▸ **Input material**:
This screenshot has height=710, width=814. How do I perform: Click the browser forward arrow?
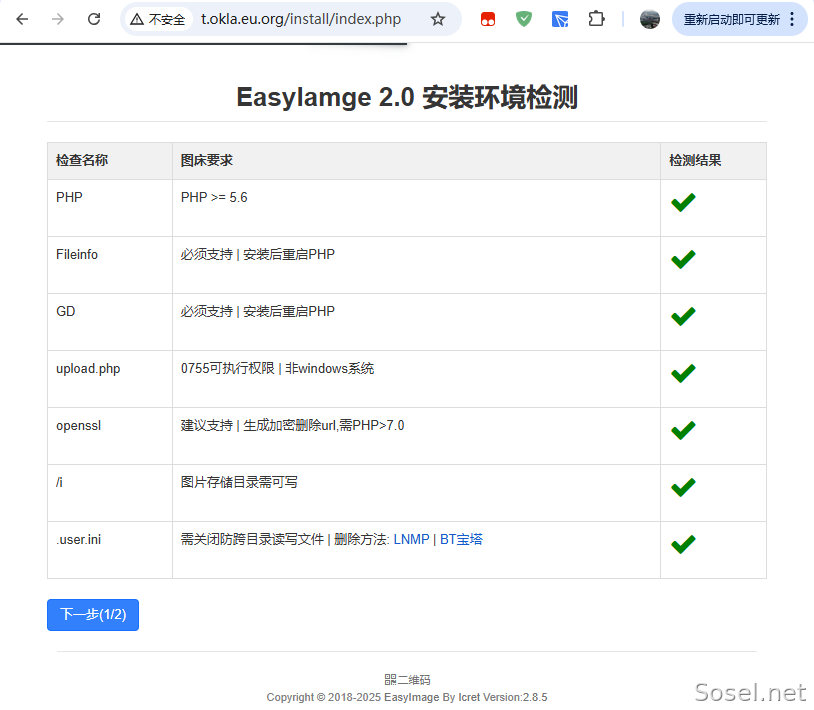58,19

---

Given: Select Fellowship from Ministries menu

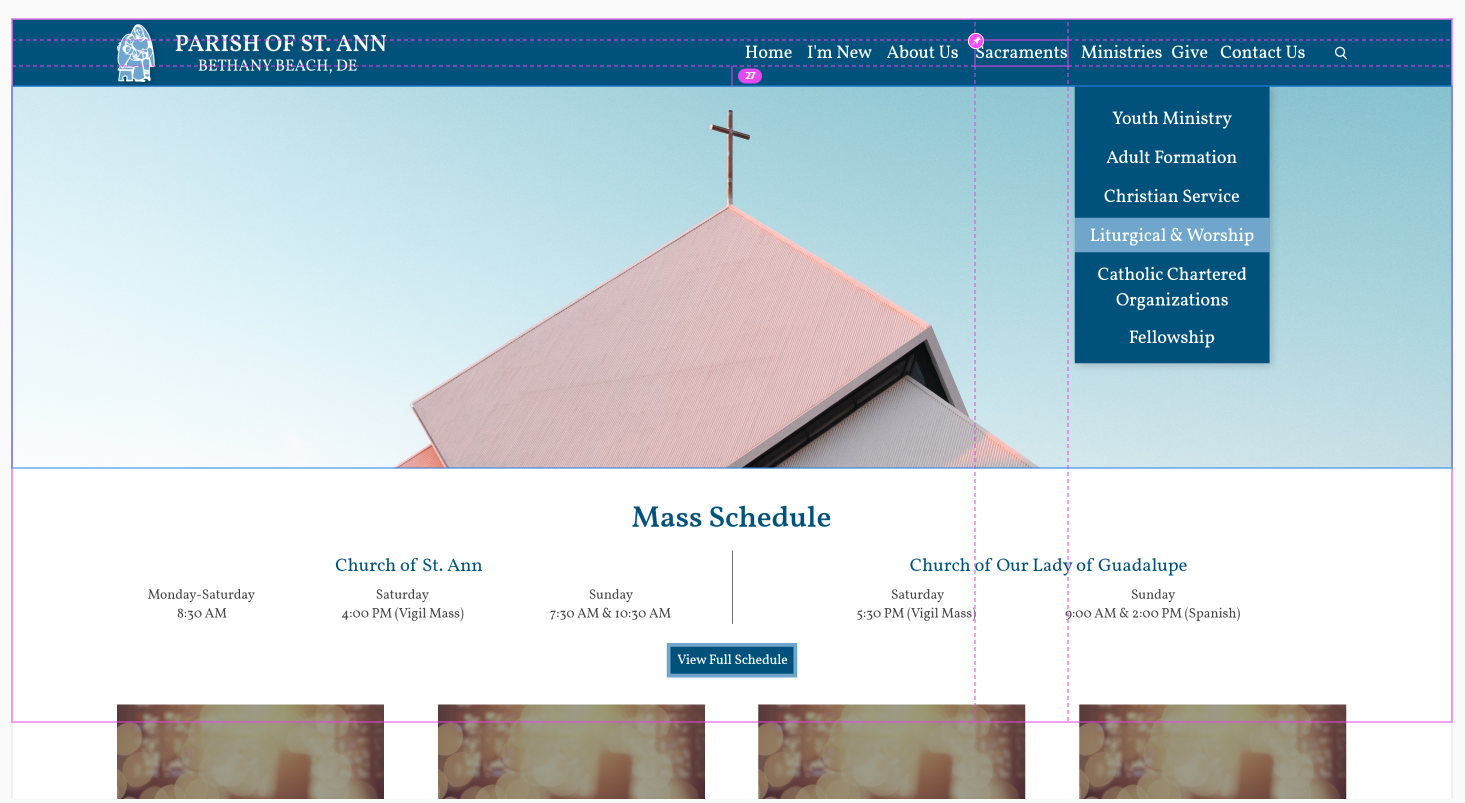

--

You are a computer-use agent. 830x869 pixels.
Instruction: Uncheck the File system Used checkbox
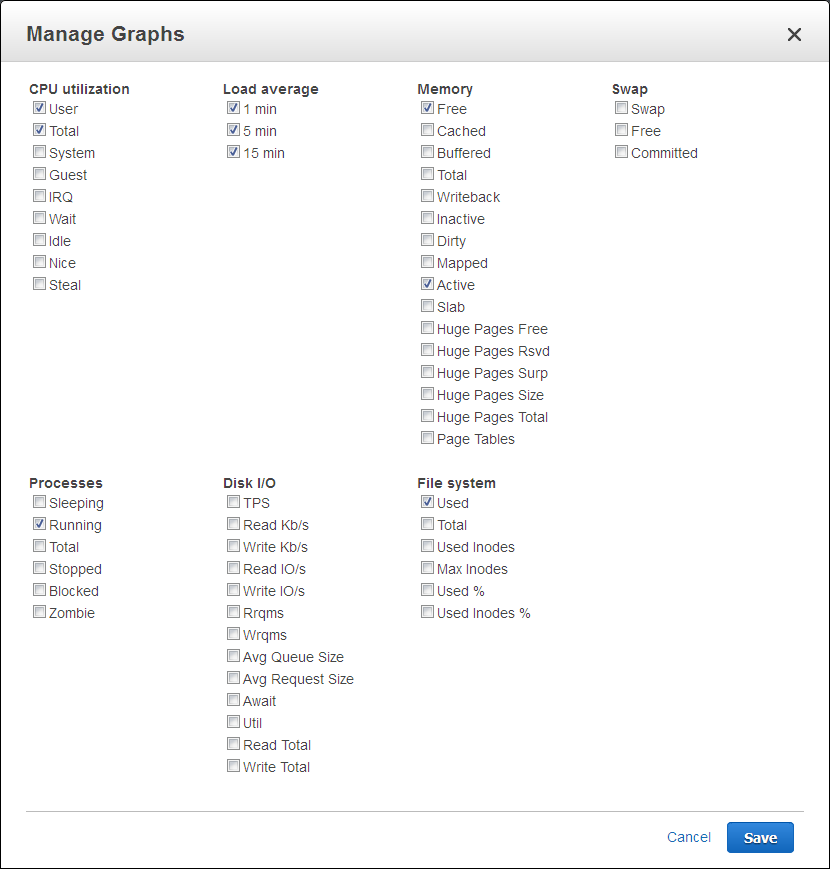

▸ **What you should do**: Write down, word for word, the lines above from the one containing "You are a computer-use agent. 830x869 pixels." through the one containing "Instruction: Uncheck the", both ends included.

▸ **Task result**:
You are a computer-use agent. 830x869 pixels.
Instruction: Uncheck the File system Used checkbox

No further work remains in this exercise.